I don’t claim to be any kind of print designer. I occasionally do bits and bobs for friends, but rarely anything of merit. But when my good friend John asked me if I’d be interested in designing wedding invitations for him and his wife-to-be Ro, I knew it’d be a great opportunity to contribute something personal to their wedding arrangements.

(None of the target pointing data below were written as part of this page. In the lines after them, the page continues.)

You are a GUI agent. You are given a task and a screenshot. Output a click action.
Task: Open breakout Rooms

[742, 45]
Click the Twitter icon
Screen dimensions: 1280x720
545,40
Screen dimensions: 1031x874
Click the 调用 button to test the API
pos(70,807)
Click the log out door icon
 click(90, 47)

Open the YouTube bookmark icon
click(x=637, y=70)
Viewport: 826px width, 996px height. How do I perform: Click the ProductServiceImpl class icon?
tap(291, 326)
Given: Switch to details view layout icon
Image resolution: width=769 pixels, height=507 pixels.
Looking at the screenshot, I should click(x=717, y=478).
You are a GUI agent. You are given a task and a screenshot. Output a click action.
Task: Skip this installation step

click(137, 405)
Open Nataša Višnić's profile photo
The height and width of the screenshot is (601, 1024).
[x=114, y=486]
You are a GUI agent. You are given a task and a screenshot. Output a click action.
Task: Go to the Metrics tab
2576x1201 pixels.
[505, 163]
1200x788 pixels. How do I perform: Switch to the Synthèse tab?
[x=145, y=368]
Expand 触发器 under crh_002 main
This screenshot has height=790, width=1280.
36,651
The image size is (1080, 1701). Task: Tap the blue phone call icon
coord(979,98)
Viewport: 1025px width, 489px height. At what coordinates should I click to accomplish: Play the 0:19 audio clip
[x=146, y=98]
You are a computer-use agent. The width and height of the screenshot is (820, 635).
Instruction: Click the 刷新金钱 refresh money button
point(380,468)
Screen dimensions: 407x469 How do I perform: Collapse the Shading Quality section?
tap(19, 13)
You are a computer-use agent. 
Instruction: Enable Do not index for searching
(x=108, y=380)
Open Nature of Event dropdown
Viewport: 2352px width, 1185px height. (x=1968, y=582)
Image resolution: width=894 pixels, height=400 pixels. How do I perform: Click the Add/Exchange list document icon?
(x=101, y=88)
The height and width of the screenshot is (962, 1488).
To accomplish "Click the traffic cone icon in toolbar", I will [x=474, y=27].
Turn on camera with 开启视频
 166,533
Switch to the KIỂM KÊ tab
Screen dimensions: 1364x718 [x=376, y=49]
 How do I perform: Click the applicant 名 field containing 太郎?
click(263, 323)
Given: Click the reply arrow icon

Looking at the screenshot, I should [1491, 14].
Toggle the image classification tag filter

To get a feel for the kind of result John and Ro were looking for, we sat down to look at a load of wedding stationary examples I’d collected. John already knew he wanted the invites letterpressed, but to my surprise, neither John nor Ro wanted to use script typefaces. I was secretly pleased, as unless scripts are handled brilliantly well, they can often result in wedding invites looking a bit clichéd. They didn’t want anything too elaborate either; nothing too fancy or ornate. Something simple, elegant and classical, but with a modern twist.
Establishing a style
John is a big whisky fan, so I began looking at whisky packaging for initial inspiration. Whilst the sheer amount and variety of packaging was staggering, I was left a bit disappointed. Occasionally, there were lovely combinations of typefaces and some beautifully articulate design elements, but none of it was near what I had in my head. Then, as luck would have it, I stumbled across The Dieline’s article on the revamped Balvenie packaging. I loved the hand-carved elements, reserved colour palette and multiple different treatments of type. John and Ro did too, so we had our starting point.
Getting the type right
Type was always going to be the driving force behind the invite, and the process of finding the right faces took a while. We eventually paired it down to Hoefler and Frere-Jones’ Sentinel for headlines and Hoefler Text for body copy. As a modern rendition of the classic Clarendon, Sentinel fitted the bill for classic-with-a-modern-twist. There isn’t currently a small-caps variant, so I had to fake one myself. Not ideal, but an exercise in itself! The enormity and range of the Hoefler Text family is incredible, but the elegance of Hoefler Text Italic Swash was the real deal maker. Using italics to emphasise particular words in the body copy would not only serve a functional purpose, but would add some variation and create more of a hand-crafted feel.
The ampersand was to be an important element, tying the two names together but also acting as a decorative feature and providing the only colour on the invite. My initial choice was from the italic variant of Caslon; an elegant—if somewhat overused—ampersand. It was only shortly before going to print that I happened upon Haäfe & Haph‘s incredible collection of ten ampersands. At $9.99, it was a no-brainer purchase, and ‘Swirlium’ felt like a great fit for what we already in place. Purple was chosen to match the colour of the bridesmaid’s dresses, creating a little more continuity with the wedding itself.
Creating the crest
The Balvenie packaging features a lovely blind-embossed crest, and it provided the catalyst for the creation of a crest for John and Ro. Though the extra printing cost was considerable, it was an opportunity for me to create an element by hand that would mark the event; something they’d always have to remind them of the day — or at least the laborious invite process!
We were all pretty thrilled with how the invites turned out. If you’re looking for a friendly, helpful and professional letterpress printer, Studio On Fire come highly recommended. Working on the web almost exclusively now, it’s so nice to design something as tactile as this. If you get the opportunity to have something letterpressed, don’t pass it up!